- **Input material**
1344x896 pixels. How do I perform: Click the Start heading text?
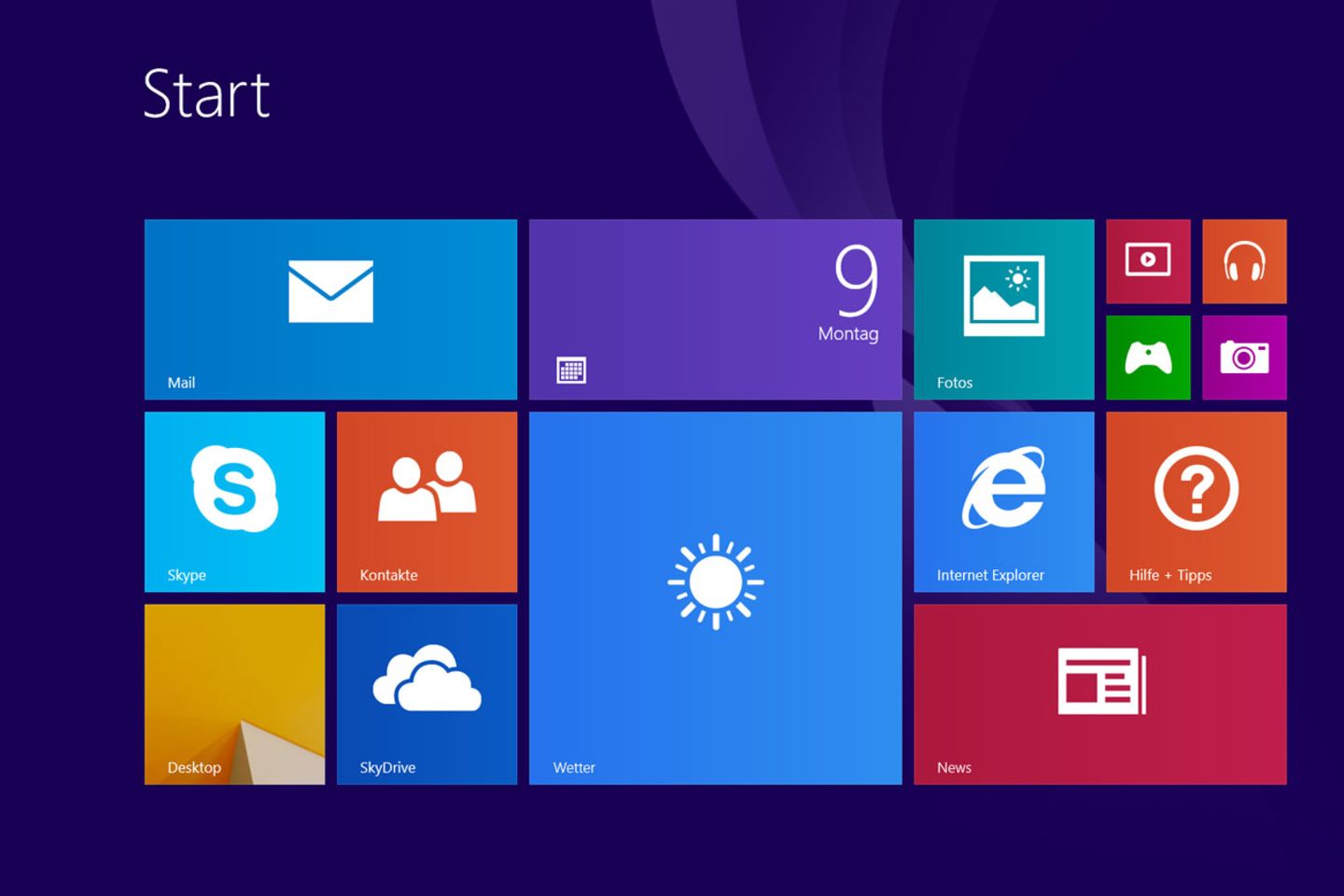(206, 94)
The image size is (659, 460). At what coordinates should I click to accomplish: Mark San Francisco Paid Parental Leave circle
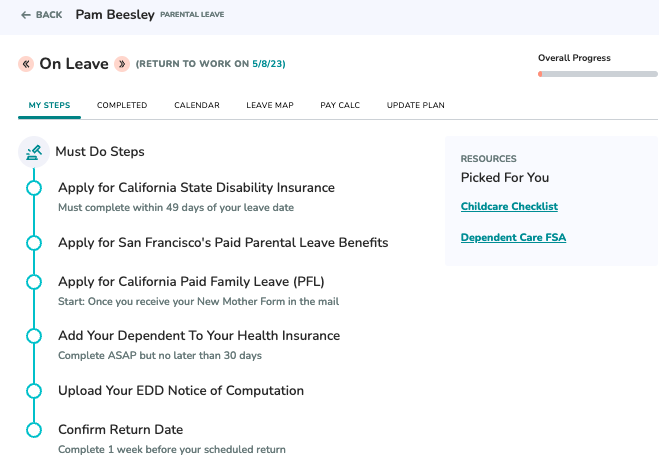coord(34,243)
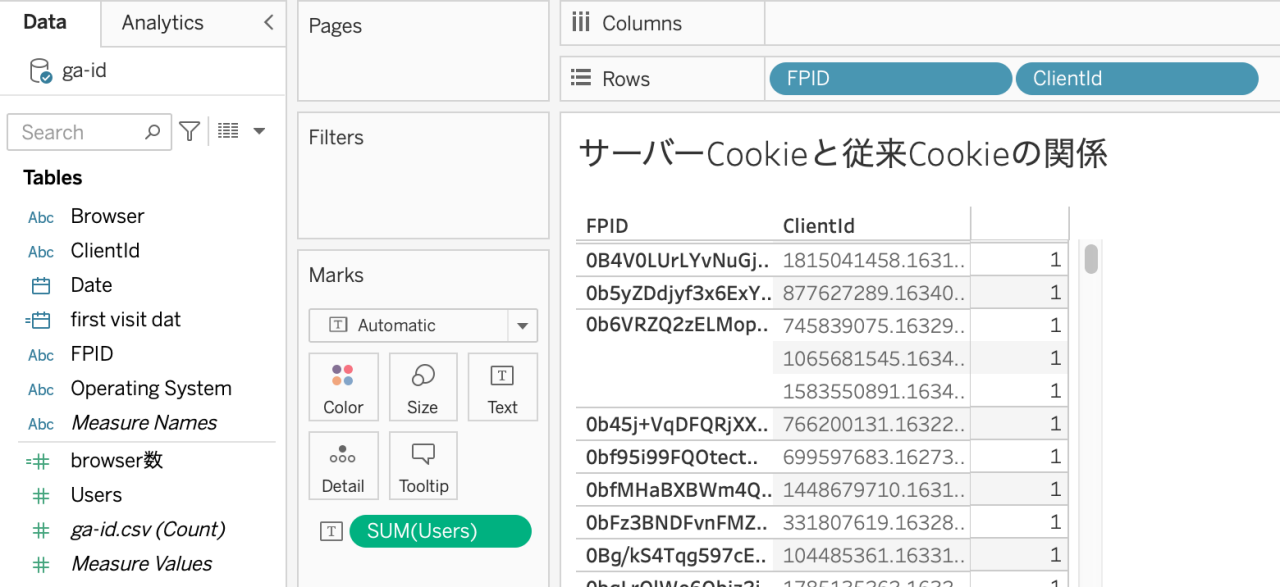Click the table's vertical scrollbar thumb

[1091, 259]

- **Exercise aim**
Could you restate the material word for word, omitting the pictures?

- **Response box**
1344x896 pixels. How do I perform: Click the Start heading text?
(206, 94)
The image size is (659, 460). At what coordinates should I click to accomplish: Mark San Francisco Paid Parental Leave circle
coord(34,243)
Click the table's vertical scrollbar thumb

[1091, 259]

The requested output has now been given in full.